伊達氏といえば2018年に政界を引退。株式会社札幌臨床検査センター代表取締役会長を務める人物だ。日韓議員連盟に所属し、パチンコチェーンストアー協会で政治部門アドバイザーとしても関わっている。統一協会は自民党と密接な繋がりがあり、自民党運営の財源は韓国カルト教団の恩恵を受けていることは以前から指摘されてきた。こうした金も霊感商法として問題になった違法宗教ビジネスやノルマ式の信者たちの献金から来るものだ。その裏には大勢の被害者がいることを忘れてはならない。

全国霊感商法対策弁護士連絡会(略称「全国弁連」)は公式サイト上で統一協会と議員の関係性を問題視する声明を公開している。(最近の要望書)全国弁連によると2017年の被害総額はおよそ9億円に達しているという。この現実を私たちは無視してはならない。

今回も米トランプ大統領の特別顧問を務めるポーラー・ホワイト牧師が平和の祈りを捧げた。ポーラー氏は米国で人気のテレビ伝道説教者。「2019年からトランプ大統領の特別顧問に就任し、霊的カウンセラーとしてホワイトハウスにも影響力を持ちはじめている」と故文鮮明氏が創設したワシントンタイムズ(2019年12月30日号)が報じている。ただ、南部バプテストの牧師らから極端な繁栄の神学に傾倒した説教者だと批判されており、「異端」と警戒されている人物でもある。実際に三位一体の否定とキリストの十字架による赦しを否定する発言が確認されている。

ポーラー氏は聖書信仰とは似ても似つかない偽キリスト(自称再臨のメシア)を「真のお母様」と賞賛している。なぜこのようなことが起きるのか。最近の韓国系異端・カルトの特徴はアメリカを拠点に活動することだ。多くの韓国人指導者たちはアメリカに強い憧れを抱く。特にニューヨークを活動拠点に構えることは彼らのステイタスだ。救援派のひとつグッドニュース宣教会(CLF、IYF等)の代表朴玉洙(パク・オクス)氏は主にアフリカ系福音主義の牧師と関係を深め積極的にPRしている。彼らの宣伝には「アメリカで、世界で」とよく出てくる。

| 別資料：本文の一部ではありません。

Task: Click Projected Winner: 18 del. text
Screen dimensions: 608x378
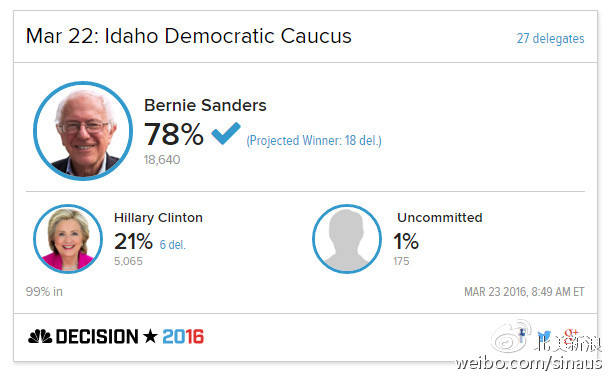Action: 314,140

たとえネームバリューがある正統教会の牧師がこれら人物と肩を並べたからと言って正しいキリスト教の働きとは言えないことがわかる。異端やカルトとされる指導者はこうした宣伝活動がとても上手い。今求められているのはその内面、本質なのだ。彼らの二面性を的確に追及していくしかない。そのためには「誰々先生が応援しているから」はほとんど根拠にならない。正確な情報から冷静な判断を下さなければならない。

9日放送の式典の様子。著名人がライブ中継で出演した。現職のカンボジア首相もいる。(統一協会専門アプリチャンネルより)

今回の式典は9日10時に始まり12時半に終了した。中継が終わるとネット放送にアクセスできなくなった。「統一協会ではよくあることです。生放送の場合、都合が悪い部分は再構成してあとでまた流すんです。」(元信者Bさん談)

統一協会は今年5月に正式名称を改めたばかり。韓国本部の公式サイトを確認したところ正式名称は「天の父母様聖会・世界平和統一家庭連合」で活動していることがわかった。有名人を取り込んで戦略的に拡大をはかる統一協会。この宗教団体において依然として信者が人権侵害にさらされている実情を本紙は追及していきたいと思う。